▶ **EXTRACTED TEXT**
══════════

If you own a bond fund, dividend paying stock or ETF — and that seems to be everybody these days, especially those of us who are yield-hungry and aging — just remember: When rates go up, prices go down.
It's the see-saw effect that is second-nature to sophisticated investors, but often overlooked and likely not understood by everybody else.
Here are three things to consider — and it doesn't matter if these are in your IRA, 401(k) or elsewhere:
First, bond mutual funds aren't the same as owning a bond. There is no end date; they don't mature. That means if rates rise, the price of the fund (your underlying investment) will fall. Depending on when you bought the fund, you could lose money. This excellent piece by Morningstar details a stress test than can indicate how much you might lose.
Second, according to Morningstar, an astounding amount of cash has been flowing into emerging-market and junk-bond funds over the past year. Here's the tricky part: The emerging market funds are likely to be less affected by the impact of rising rates in the U.S., but as Morningstar's Christine Benz points out, they tend to be more vulnerable to the overall stock market. In 2008, for example, they got slaughtered. (Read More: How the Fed Is Pushing Investors into Junk Bonds.)

══════════

▶ **SUPPLIED MATERIAL**

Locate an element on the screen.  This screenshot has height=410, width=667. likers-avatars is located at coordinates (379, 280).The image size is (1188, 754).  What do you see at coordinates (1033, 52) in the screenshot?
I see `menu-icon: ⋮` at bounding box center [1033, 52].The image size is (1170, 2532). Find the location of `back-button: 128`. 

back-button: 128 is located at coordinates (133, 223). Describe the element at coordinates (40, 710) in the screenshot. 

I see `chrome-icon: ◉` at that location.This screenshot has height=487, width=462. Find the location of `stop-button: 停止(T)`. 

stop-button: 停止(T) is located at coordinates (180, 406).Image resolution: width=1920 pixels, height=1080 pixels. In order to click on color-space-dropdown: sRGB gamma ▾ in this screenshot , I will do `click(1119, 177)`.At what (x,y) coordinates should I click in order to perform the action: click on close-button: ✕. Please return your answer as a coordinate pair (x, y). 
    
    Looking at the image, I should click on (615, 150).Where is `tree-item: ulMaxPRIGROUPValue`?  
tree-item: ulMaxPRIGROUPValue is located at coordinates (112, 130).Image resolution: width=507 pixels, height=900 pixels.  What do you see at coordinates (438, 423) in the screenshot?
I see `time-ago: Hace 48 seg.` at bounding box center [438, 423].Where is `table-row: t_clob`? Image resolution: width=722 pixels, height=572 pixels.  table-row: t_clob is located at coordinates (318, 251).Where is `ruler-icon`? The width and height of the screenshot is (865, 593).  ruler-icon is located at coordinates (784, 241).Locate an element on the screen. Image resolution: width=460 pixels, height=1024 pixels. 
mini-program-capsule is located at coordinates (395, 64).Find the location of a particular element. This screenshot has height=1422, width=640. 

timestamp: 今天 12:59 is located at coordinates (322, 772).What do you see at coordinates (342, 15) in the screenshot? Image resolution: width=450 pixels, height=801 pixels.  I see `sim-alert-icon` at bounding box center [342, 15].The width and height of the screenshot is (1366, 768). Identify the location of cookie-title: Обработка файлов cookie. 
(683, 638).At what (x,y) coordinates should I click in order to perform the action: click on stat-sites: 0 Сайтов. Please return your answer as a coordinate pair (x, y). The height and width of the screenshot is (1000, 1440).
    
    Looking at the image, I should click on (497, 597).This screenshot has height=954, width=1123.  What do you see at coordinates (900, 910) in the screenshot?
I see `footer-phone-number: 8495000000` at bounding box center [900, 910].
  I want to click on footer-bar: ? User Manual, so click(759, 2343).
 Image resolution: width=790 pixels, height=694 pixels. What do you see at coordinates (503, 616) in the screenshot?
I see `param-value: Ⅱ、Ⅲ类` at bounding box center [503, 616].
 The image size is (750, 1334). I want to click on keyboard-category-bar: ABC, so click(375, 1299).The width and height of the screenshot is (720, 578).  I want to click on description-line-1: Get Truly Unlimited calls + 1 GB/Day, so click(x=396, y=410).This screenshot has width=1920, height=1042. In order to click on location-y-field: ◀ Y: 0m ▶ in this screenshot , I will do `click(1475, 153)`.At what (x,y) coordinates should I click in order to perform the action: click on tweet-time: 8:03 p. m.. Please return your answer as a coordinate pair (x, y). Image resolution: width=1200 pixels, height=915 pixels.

══════════

Carry on the text about rising interest rates and bond funds from the point where it stops. The listing plays no part in what follows.

Finally, if you've been buying stocks, stock funds and stock ETFs for the yield, just remember: If rates rise, the yield will rise, but the price of the stock, fund or ETF will likely fall. (Read More: What's Hot in ETFs for 2013?)
"Dividend-paying stocks aren't looking quite as cheap as they were a couple of years ago," Benz wrote the other day. "Back in 2010, the typical dividend-paying exchange-traded fund in Morningstar's coverage universe was notably undervalued relative to our analysts' estimate of fair value of its underlying securities, according to our ETF Valuation Quickrank tool. But following a relatively strong run in dividend payers, most dividend-focused ETFs look pretty fairly valued now..."
In the end, it's all about how much risk you are willing to stomach. I'm convinced most average investors don't even think about it until it's too late.